Radiothérapie à une seule fraction à haute dose
Dans un essai contrôlé par actif, en double aveugle chez 105 patients recevant une seule radiothérapie à haute dose (800 à 1000 cGy) sur un champ antérieur ou postérieur supérieur ou égal à 80 cm2 à l’abdomen, ZOFRAN s’est avéré significativement plus efficace que le métoclopramide en ce qui concerne le contrôle complet des vomissements (0 épisodes émétiques). Les patients ont reçu la première dose de ZOFRAN (8 mg) ou de métoclopramide (10 mg) 1 à 2 heures avant la radiothérapie. Si la radiothérapie était administrée le matin, 8 mg de ZOFRAN ou 10 mg de métoclopramide étaient administrés en fin d’après-midi et répétés à nouveau avant le coucher. Si la radiothérapie était administrée l’après-midi, les patients ne prenaient 8 mg de ZOFRAN ou 10 mg de métoclopramide qu’une seule fois avant le coucher. Les patients ont continué les doses de médicaments oraux trois fois par jour pendant 3 jours.

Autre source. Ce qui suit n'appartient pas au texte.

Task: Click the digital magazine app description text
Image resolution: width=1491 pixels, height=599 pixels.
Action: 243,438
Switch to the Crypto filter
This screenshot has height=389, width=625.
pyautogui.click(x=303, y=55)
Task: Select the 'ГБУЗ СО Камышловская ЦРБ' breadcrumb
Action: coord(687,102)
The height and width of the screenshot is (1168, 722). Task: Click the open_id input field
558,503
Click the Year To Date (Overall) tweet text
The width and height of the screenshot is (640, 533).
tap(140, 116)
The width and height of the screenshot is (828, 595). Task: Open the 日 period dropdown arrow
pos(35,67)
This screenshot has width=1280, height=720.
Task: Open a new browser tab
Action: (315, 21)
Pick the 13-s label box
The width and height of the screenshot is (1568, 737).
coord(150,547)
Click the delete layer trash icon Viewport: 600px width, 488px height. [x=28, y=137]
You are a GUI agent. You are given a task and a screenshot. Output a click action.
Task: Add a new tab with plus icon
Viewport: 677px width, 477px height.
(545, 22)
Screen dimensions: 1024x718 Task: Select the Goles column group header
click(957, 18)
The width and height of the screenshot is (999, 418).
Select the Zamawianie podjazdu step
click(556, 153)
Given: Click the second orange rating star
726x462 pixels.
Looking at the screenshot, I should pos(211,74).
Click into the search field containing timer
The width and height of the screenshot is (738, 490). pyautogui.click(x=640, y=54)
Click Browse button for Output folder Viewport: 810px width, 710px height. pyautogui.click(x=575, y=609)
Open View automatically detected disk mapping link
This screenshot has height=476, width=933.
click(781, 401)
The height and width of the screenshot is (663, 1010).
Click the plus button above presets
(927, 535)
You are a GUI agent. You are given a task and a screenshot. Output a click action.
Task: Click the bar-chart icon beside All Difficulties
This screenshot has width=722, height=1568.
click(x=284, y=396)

Radiothérapie fractionnée quotidienne
Dans un essai contrôlé en double aveugle, contrôlé par un actif, chez 135 patients recevant un traitement de 1 à 4 -cours hebdomadaire de radiothérapie fractionnée (180 doses de cGy) sur une taille de champ supérieure ou égale à 100 cm2 au niveau de l’abdomen, ZOFRAN a été significativement plus efficace que la prochlorpérazine en ce qui concerne le contrôle complet des vomissements (0 épisodes émétiques). Les patients ont reçu la première dose de ZOFRAN (8 mg) ou de prochlorpérazine (10 mg) 1 à 2 heures avant la première fraction de radiothérapie quotidienne, avec des doses subséquentes de 8 mg environ toutes les 8 heures chaque jour de radiothérapie.
Nausées et vomissements postopératoires
Dans 2 essais contrôlés par placebo en double aveugle (l’un mené aux États-Unis et l’autre à l’extérieur des États-Unis) chez 865 femmes subissant des interventions chirurgicales en milieu hospitalier, ZOFRAN 16 mg en dose unique ou un placebo a été administré une heure avant l’induction de l’anesthésie générale équilibrée (barbiturique, opioïde, protoxyde d’azote, blocage neuromusculaire et supplément d’isoflurane ou d’enflurane), ZOFRAN a été significativement plus efficace que le placebo pour prévenir les nausées et vomissements postopératoires.
Aucun essai n’a été réalisé chez des hommes.